Excerpt:
We are now a quarter of a century into the age of jihad in which events in distant lands have the power to radicalize Muslims at home into action. Afghanistan under Russian occupation was for passionate Islamists what the Spanish Civil War was for the anti-fascist left - a cause worth dying for in a foreign land.
Kashmir, Chechnya, Bosnia, Iraq and, of course, Palestine all add up in the eyes of some Muslims as an everlasting stream of persecution. And now Gaza.
Throughout Europe, in cities with large Muslim populations, officials concerned with community relations and police matters are watching the fallout of Israel's Gaza war on Muslim opinion. Nowhere is this more true than in London, home to so many Muslims from so many lands.

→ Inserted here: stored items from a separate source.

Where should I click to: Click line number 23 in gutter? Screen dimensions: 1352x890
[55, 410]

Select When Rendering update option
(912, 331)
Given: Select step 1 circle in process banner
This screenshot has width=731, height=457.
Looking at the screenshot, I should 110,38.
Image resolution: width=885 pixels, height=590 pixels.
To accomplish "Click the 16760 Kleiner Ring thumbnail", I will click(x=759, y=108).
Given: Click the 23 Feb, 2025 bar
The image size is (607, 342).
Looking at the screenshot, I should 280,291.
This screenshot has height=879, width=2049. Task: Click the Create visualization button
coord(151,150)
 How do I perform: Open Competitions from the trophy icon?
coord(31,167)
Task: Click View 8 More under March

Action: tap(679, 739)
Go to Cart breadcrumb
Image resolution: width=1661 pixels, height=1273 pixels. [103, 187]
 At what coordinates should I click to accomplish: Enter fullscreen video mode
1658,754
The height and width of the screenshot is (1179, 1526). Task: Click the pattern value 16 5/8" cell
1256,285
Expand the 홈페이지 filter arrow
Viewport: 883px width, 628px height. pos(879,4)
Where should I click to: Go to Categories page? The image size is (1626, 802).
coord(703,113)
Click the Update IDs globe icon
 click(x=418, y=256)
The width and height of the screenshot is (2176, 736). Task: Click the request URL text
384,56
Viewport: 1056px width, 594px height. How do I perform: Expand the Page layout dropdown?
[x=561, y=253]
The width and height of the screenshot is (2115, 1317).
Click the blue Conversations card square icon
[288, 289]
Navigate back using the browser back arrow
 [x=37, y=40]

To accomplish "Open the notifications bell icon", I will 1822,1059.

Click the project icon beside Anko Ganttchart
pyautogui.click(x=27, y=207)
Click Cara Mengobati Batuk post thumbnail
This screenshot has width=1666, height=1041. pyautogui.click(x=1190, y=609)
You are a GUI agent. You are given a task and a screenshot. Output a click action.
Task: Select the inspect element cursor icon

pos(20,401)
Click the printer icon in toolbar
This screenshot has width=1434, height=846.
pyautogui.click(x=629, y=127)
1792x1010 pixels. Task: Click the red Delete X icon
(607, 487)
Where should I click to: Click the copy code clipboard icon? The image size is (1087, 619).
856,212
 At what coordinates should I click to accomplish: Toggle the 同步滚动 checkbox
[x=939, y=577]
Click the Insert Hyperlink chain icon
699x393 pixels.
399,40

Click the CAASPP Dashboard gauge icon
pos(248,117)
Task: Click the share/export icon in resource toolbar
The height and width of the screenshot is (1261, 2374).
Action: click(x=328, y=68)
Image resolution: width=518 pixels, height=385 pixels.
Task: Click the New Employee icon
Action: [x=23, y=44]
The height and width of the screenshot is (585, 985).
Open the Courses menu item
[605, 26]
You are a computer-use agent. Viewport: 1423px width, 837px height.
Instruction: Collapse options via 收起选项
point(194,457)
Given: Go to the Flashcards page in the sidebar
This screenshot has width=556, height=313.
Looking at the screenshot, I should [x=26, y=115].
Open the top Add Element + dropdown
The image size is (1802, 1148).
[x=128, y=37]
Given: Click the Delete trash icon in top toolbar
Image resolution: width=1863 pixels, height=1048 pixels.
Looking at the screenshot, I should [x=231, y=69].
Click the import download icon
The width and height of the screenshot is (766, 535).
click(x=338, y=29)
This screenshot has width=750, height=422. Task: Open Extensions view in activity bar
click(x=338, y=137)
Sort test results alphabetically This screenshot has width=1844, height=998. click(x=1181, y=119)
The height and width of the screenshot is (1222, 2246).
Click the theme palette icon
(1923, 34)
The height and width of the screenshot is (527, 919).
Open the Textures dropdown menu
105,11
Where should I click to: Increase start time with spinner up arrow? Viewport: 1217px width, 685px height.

There has been a big spike in anti-Semitic incidents here in recent weeks, and by no means all of it by Muslims. A senior official involved with community relations told me that anti-Semitic events had increased five-fold since the Gaza war began. Jonathan Freedland, columnist for The Guardian, wrote last week that just as "progressive voices insisted that Muslims were not to be branded as guilty by association, just because the killers of 9/11 and 7/7 had been Muslims," so should it now be made clear that Jews in general should not be held responsible for Israel's behavior in Gaza. "There has been no chorus of liberal voices insisting that no matter how intense their fury, people must not take out that anger on Britain's Jewish community," Freedland wrote.